## BEGIN Text section
I found it interesting that Verlinden essentially recommends what today is known as a pin wash a few decades before (AFAIK) that name had been thought up, using thinned raw umber to simulate the build-up of dirt around detail. I do have raw umber oil paint (a tube I bought probably thirty years ago, and it’s still almost completely full), so I followed this step too. However, it didn’t come out that well, probably due to again my darker base colour and lack of experience with the technique.

IMG_0430.jpeg

I also painted the tools, again using Verlinden’s method: matt black (Tamiya XF-1) followed by drybrushing with a mixture of raw umber and silver (Humbrol 11 from a tin I bought new myself, long ago) in a few shades. He says to paint the wooden parts with burned sienna oil paint, but as mentioned, I don’t have any. However, burned sienna is a deep red-brown colour, so I just substituted Tamiya XF-64 :smiling3: Though he doesn’t say, I then drybrushed the wood with Humbrol 62 Leather to highlight it.
## END Text section
Prompt 1:
Output everything in the rows from the line containing "Viewport: 325px width, 251px" down to the end of the rows, both ends included, as a Markdown table with the columns Number and Line. Skip blank lines and leave the pictures out.
## BEGIN Task material
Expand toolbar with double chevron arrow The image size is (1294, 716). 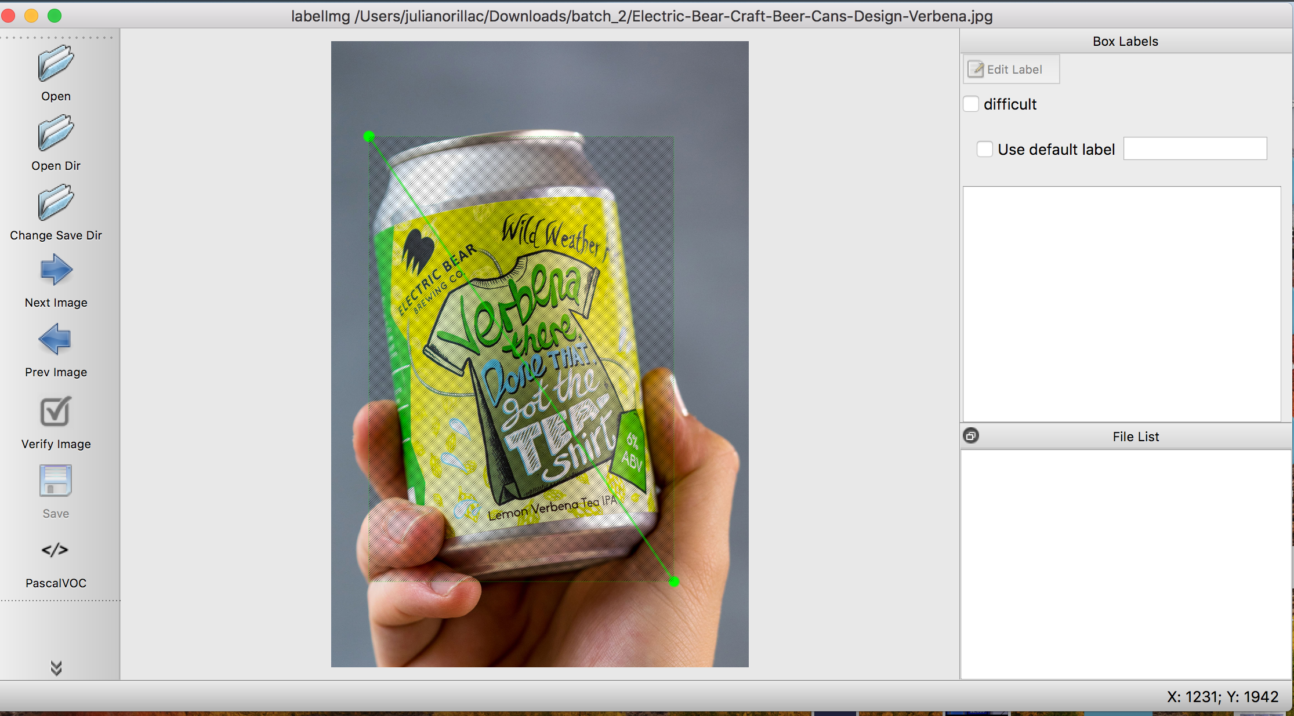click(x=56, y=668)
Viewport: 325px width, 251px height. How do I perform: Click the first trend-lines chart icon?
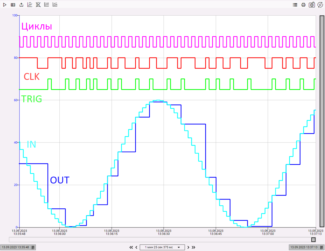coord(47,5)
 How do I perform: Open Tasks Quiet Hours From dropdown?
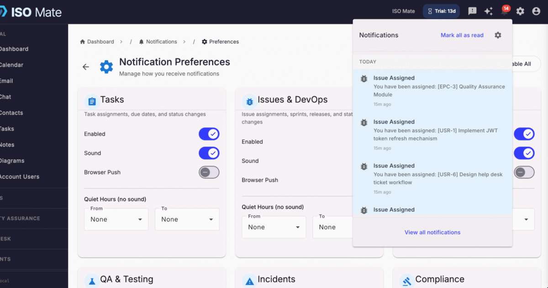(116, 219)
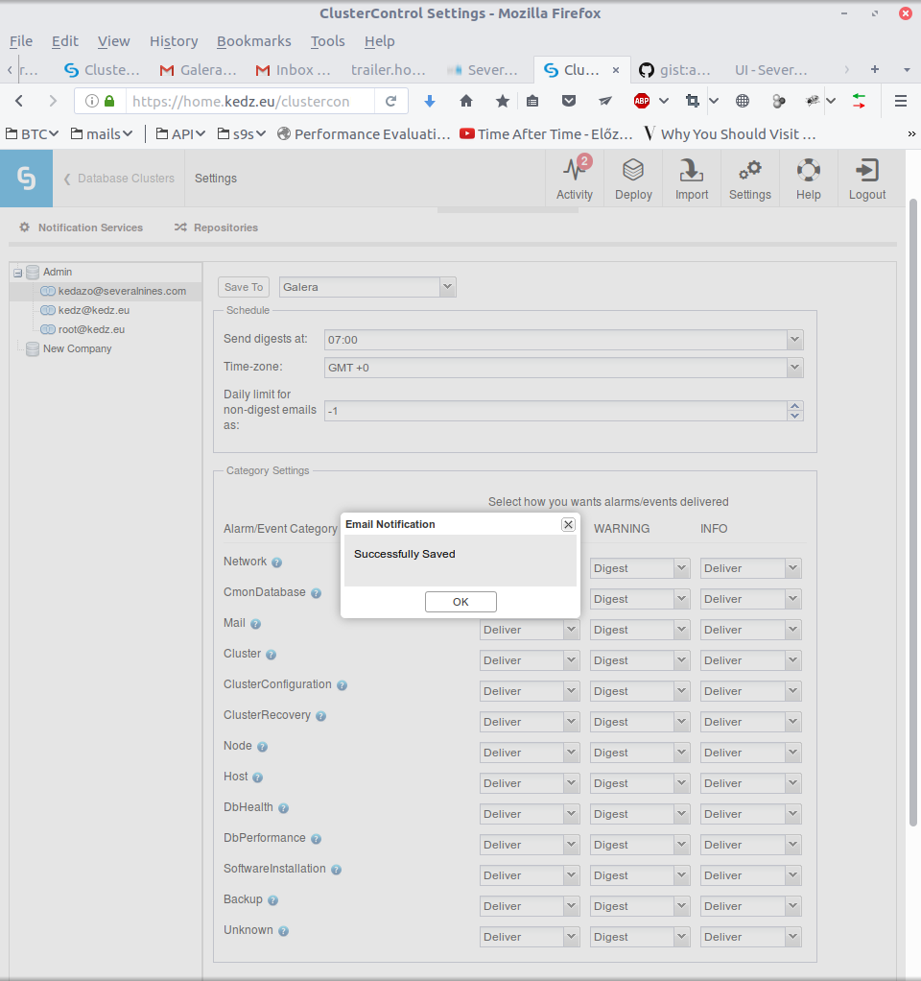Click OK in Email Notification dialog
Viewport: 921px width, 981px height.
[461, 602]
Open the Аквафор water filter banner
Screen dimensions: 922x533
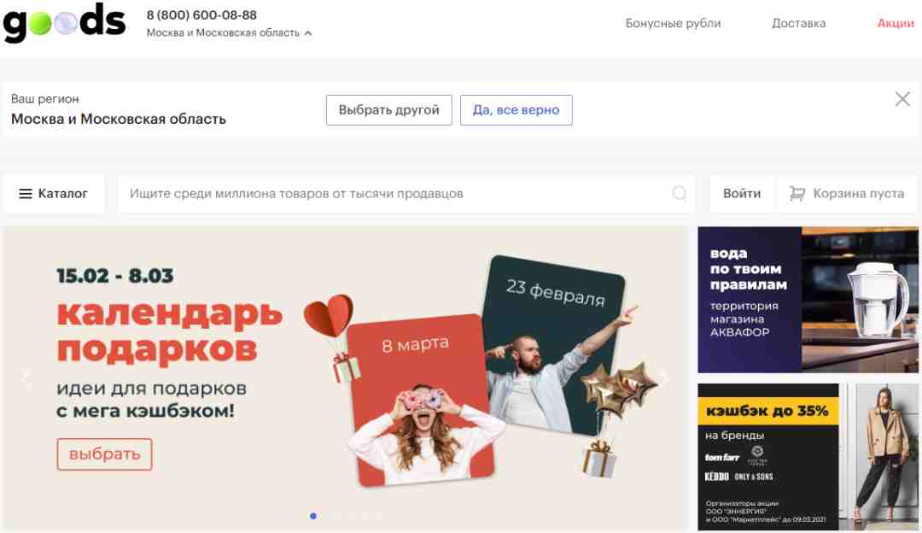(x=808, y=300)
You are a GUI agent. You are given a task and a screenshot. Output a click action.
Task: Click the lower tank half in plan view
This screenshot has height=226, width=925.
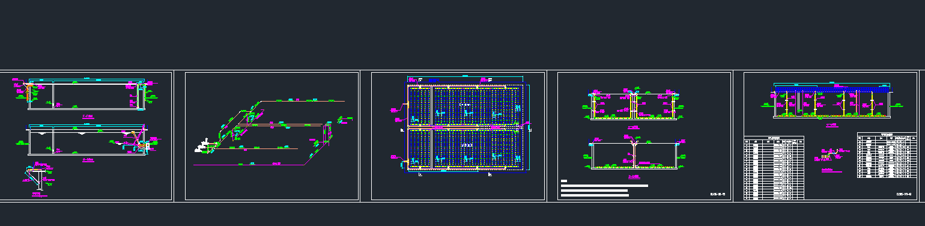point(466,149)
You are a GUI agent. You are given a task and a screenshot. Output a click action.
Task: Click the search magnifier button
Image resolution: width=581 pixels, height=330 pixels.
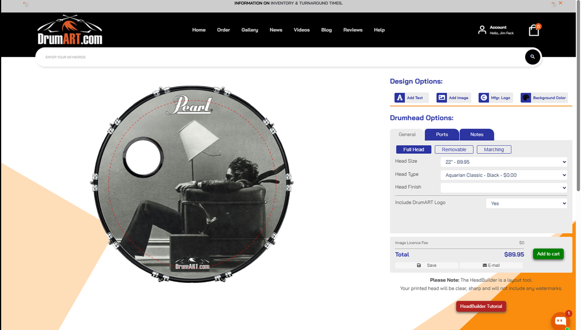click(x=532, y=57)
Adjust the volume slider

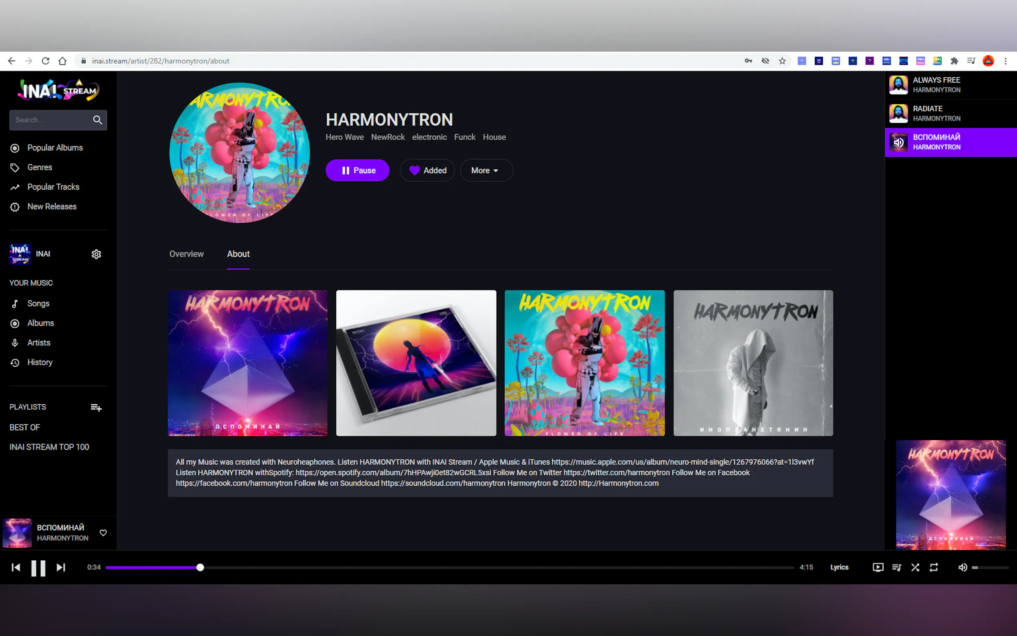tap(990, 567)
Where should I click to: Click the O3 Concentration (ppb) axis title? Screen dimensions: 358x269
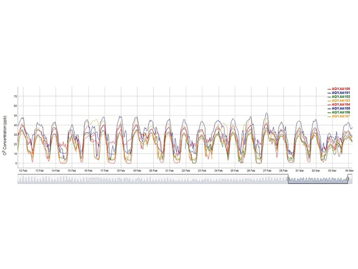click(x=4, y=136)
## END Task material
Prompt 2:
Copy out the whole text on weathering and painting the model tools, word for word.

Task response 1:
| Number | Line |
|---|---|
| 1 | Viewport: 325px width, 251px height. How do I perform: Click the first trend-lines chart icon? |
| 2 | coord(47,5) |
| 3 |  How do I perform: Open Tasks Quiet Hours From dropdown? |
| 4 | (116, 219) |
| 5 | Click OK in Email Notification dialog |
| 6 | Viewport: 921px width, 981px height. |
| 7 | [461, 602] |
| 8 | Open the Аквафор water filter banner |
| 9 | Screen dimensions: 922x533 |
| 10 | (x=808, y=300) |
| 11 | You are a GUI agent. You are given a task and a screenshot. Output a click action. |
| 12 | Task: Click the lower tank half in plan view |
| 13 | This screenshot has height=226, width=925. |
| 14 | point(466,149) |
| 15 | You are a GUI agent. You are given a task and a screenshot. Output a click action. |
| 16 | Task: Click the search magnifier button |
| 17 | Image resolution: width=581 pixels, height=330 pixels. |
| 18 | click(x=532, y=57) |
| 19 | Adjust the volume slider |
| 20 | tap(990, 567) |
| 21 | Where should I click to: Click the O3 Concentration (ppb) axis title? Screen dimensions: 358x269 |
| 22 | click(x=4, y=136) |

Task response 2:
I found it interesting that Verlinden essentially recommends what today is known as a pin wash a few decades before (AFAIK) that name had been thought up, using thinned raw umber to simulate the build-up of dirt around detail. I do have raw umber oil paint (a tube I bought probably thirty years ago, and it’s still almost completely full), so I followed this step too. However, it didn’t come out that well, probably due to again my darker base colour and lack of experience with the technique.

IMG_0430.jpeg

I also painted the tools, again using Verlinden’s method: matt black (Tamiya XF-1) followed by drybrushing with a mixture of raw umber and silver (Humbrol 11 from a tin I bought new myself, long ago) in a few shades. He says to paint the wooden parts with burned sienna oil paint, but as mentioned, I don’t have any. However, burned sienna is a deep red-brown colour, so I just substituted Tamiya XF-64 :smiling3: Though he doesn’t say, I then drybrushed the wood with Humbrol 62 Leather to highlight it.